Posted by ian izaguirre
ian izaguirre
3,220 Points

Why does this event to console log a users input only work one time ?

This is my html

Enter any number <input id="user-input" type="text" /> 
<button id="check-user-input">Check</button>

This is my JavaScript

var checkUserInput = document.getElementById('check-user-input');
checkUserInput.addEventListener('click', runProgram, false );




function runProgram() {
    var userInput = document.getElementById('user-input');
    userInput = userInput.value;
    console.log(userInput);

}

*THE ABOVE CODE WORKS PERFECTLY *

I want to know why changing my JavaScript code to the following makes my code only work one time on button click and then produces an error when I try to click the button again?

var checkUserInput = document.getElementById('check-user-input');
checkUserInput.addEventListener('click', runProgram, false );



var userInput = document.getElementById('user-input');


function runProgram() {
    userInput = userInput.value;
    console.log(userInput);

}
Mario Sanchez Carrion
Mario Sanchez Carrion
17,541 Points

When you take var userInput = document.getElementById('user-input'); out of the function, the first time you run it it takes the value inside 'user input'. Let's say you input the number 45. The second time you call your event listener your function is telling the program to make userInput equal to 45.value (meaning, you are trying to extract a value attribute from a number, which is impossible, and not from the element with the id of 'user-input' like it should be.

By putting the var userInput = document.getElementById('user-input'); back into your function, you will be restating userInput to its correct value every time.

If you want to leave var userInput = document.getElementById('user-input'); outside of the function it is probably better, but you just need to rewrite your function as: function runProgram() { console.log(userInput.value) } and it will work every time.

2 Answers

andren
andren
28,558 Points
andren
andren
28,558 Points

The core difference is that in your first example userInput is scoped to the runProgram function, meaning that it is created and only exists within that function, and gets redefined each time the function runs. In your second example you define userInput outside the function which makes it a global variable which exists regardless of the function.

The effect of this is that when you change the value of userInput in this line:

userInput = userInput.value;

That change does not only apply only to that run of the method. You make a permanent change to the value stored in the userInput variable. Which means that the next time the function runs userInput will not contain an HTML element like it did the first time, it will contain the string that you set it to during the first function run.

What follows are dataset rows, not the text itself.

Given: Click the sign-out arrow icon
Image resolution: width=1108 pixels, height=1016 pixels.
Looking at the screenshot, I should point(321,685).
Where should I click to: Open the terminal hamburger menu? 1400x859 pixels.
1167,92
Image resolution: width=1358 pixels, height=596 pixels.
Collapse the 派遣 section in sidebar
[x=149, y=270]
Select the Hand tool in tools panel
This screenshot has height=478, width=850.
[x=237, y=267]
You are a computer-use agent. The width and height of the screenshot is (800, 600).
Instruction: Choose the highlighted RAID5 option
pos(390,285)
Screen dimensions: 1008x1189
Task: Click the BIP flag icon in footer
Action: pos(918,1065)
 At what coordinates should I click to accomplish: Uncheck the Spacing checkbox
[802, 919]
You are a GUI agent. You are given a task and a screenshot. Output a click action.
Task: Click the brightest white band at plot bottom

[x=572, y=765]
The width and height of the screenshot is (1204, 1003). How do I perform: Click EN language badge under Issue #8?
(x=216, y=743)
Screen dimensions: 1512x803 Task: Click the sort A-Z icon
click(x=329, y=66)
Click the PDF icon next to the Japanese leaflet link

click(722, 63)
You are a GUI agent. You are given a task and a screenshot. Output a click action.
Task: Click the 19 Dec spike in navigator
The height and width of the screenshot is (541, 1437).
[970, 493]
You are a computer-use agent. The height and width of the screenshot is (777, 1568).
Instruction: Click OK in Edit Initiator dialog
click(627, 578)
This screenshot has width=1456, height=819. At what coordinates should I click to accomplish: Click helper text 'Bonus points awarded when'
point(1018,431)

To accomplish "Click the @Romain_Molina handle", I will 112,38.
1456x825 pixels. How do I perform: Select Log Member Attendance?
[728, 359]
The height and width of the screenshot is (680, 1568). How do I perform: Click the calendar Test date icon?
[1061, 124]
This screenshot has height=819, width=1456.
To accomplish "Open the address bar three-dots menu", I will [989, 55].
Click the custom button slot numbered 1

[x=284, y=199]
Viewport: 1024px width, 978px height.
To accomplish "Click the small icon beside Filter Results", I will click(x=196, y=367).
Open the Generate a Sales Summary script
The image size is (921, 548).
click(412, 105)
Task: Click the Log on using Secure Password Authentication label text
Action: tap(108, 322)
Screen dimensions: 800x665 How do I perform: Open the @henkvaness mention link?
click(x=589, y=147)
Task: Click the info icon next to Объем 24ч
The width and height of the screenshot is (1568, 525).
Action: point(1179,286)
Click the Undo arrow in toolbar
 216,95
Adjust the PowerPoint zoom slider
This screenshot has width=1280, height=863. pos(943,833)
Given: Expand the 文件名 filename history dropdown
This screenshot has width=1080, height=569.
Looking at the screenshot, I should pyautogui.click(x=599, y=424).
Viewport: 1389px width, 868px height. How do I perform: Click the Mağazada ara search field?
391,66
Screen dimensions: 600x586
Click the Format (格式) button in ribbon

To demonstrate this you can simply place a console.log statement inside the function that shows of the change:

function runProgram() {
    console.log(userInput);
    userInput = userInput.value;
    console.log(userInput);
}

The first time the function runs it will print out the HTML element that was assigned to userInput, and the second time it will print out whatever number you entered the first time, since that is now what userInput contains even at the start of the function.

If you modify the code so that you don't actually change what is stored in userInput, like this:

function runProgram() {
    console.log(userInput.value);
}

Then you won't run into any problems.

james south
seal-mask
.a{fill-rule:evenodd;}techdegree seal-36
james south
Front End Web Development Techdegree Graduate 33,271 Points
james south
.a{fill-rule:evenodd;}techdegree seal-36
james south
Front End Web Development Techdegree Graduate 33,271 Points

your runProgram function redefines userInput from the input element to its value. so the first time you click the button, it is redefined to whatever you typed in the input, say "word". the 2nd time you click, userInput is the string "word", not the input element. the value of a string is undefined. the 3rd time you click, userInput is undefined, and the value of undefined is a type error. you can simulate this in your console by evaluating the value of a string, as in 

"string".value

you get undefined, then enter 

undefined.value

you get the error.